Entries supplied.
BEGIN
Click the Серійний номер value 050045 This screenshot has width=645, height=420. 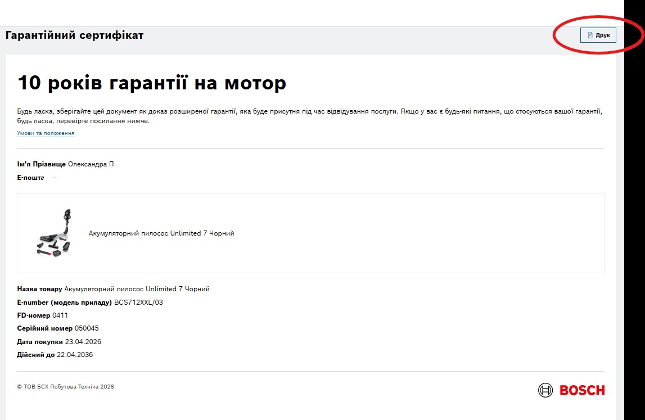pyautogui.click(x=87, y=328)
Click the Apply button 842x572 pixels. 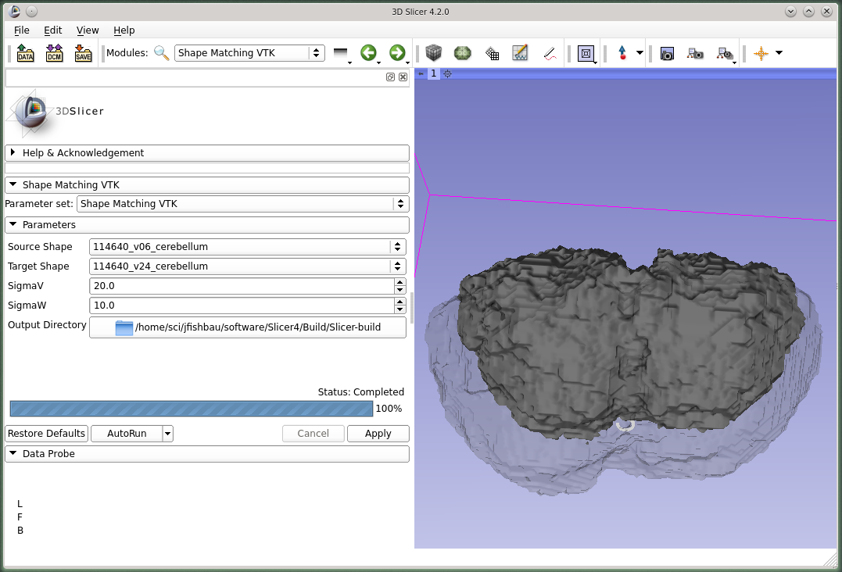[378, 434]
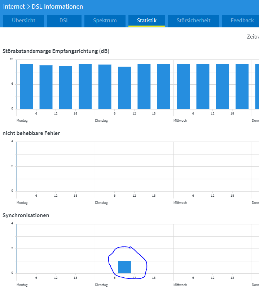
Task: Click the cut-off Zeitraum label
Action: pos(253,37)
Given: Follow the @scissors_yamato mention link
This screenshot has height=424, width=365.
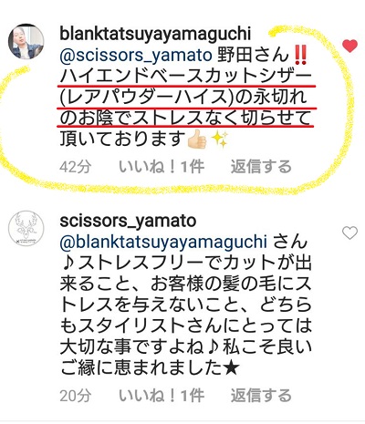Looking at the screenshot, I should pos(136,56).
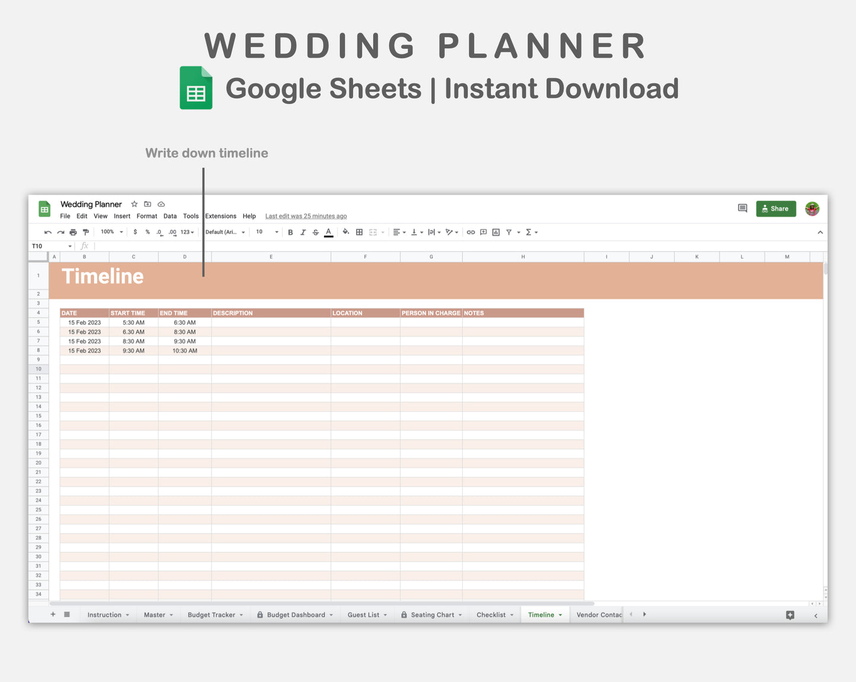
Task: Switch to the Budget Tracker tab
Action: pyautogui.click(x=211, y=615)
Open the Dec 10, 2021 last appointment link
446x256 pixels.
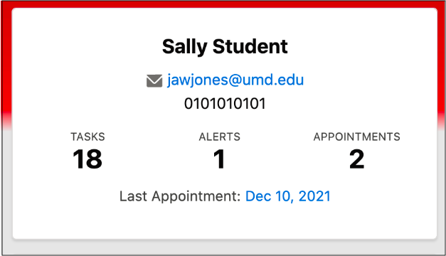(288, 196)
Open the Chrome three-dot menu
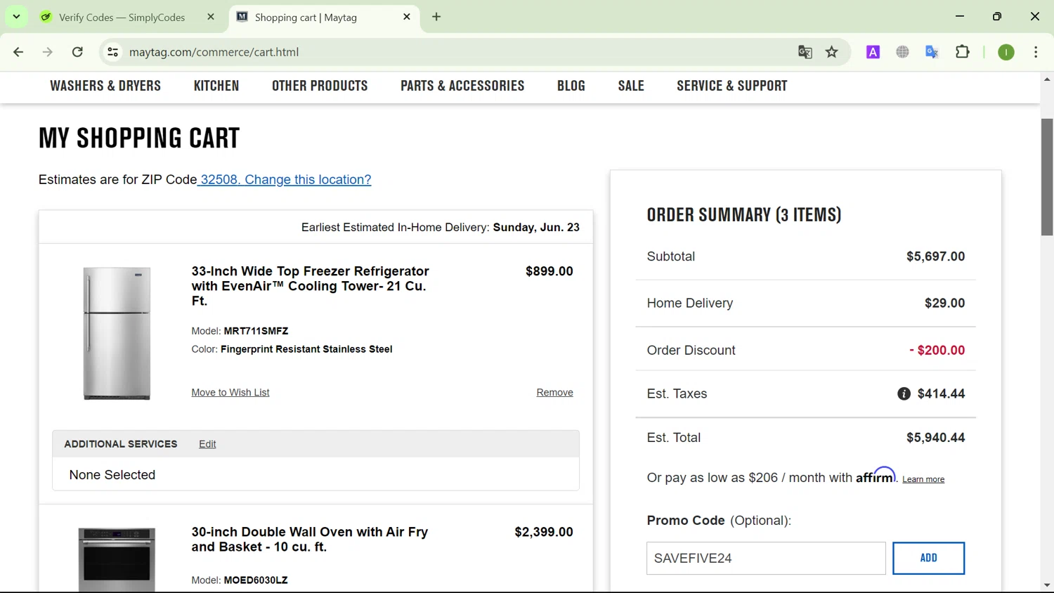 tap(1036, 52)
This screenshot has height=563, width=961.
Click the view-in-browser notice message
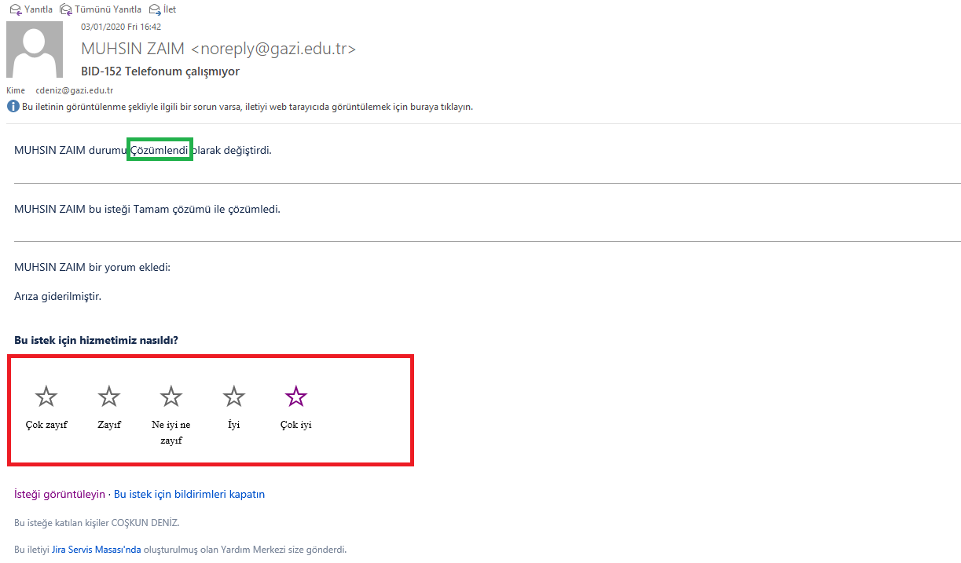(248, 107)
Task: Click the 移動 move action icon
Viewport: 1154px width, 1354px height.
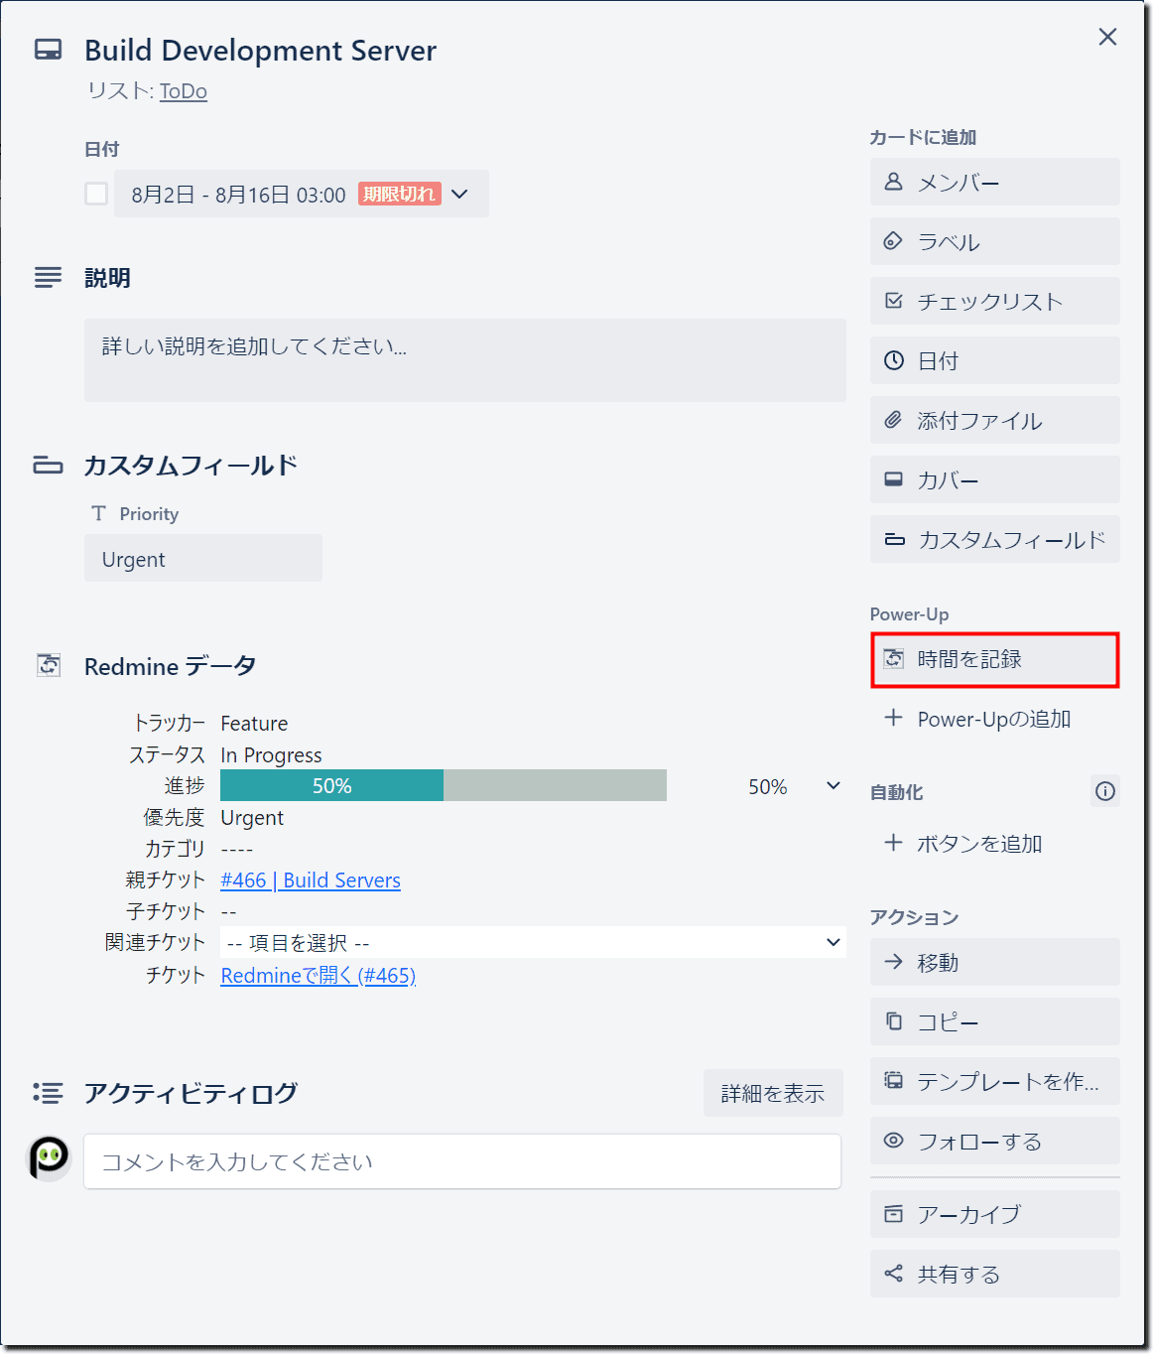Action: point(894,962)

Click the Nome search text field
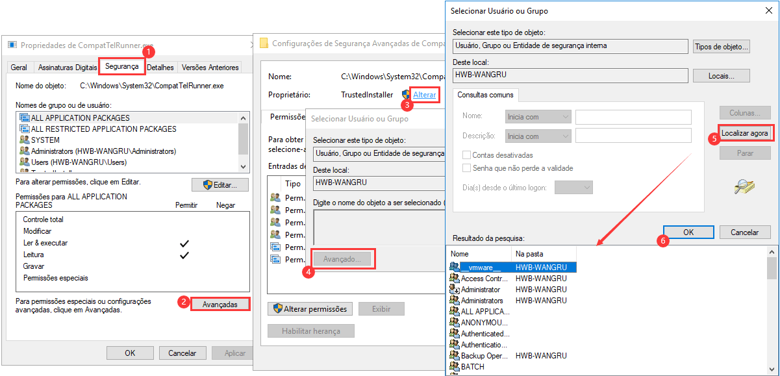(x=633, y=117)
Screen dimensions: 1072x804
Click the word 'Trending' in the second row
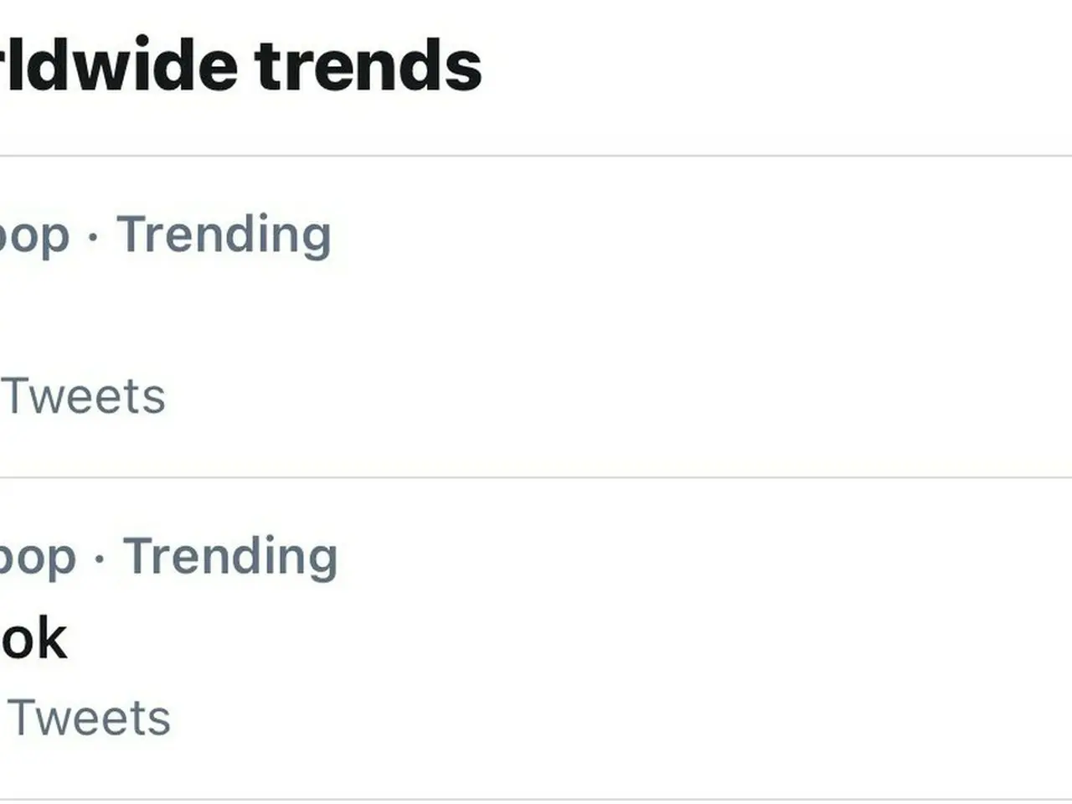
END
Task. Your answer must be only the lines from the one that holds "Click the view-in-browser notice message" to the end of the listing, each restated word for word, with both ends kept and pictures left out.

Result for this task.
Click the view-in-browser notice message
(248, 107)
Task: Click the 移動 move action icon
Viewport: 1154px width, 1354px height.
Action: point(894,962)

Click the Nome search text field
(x=633, y=117)
Screen dimensions: 1072x804
Click the word 'Trending' in the second row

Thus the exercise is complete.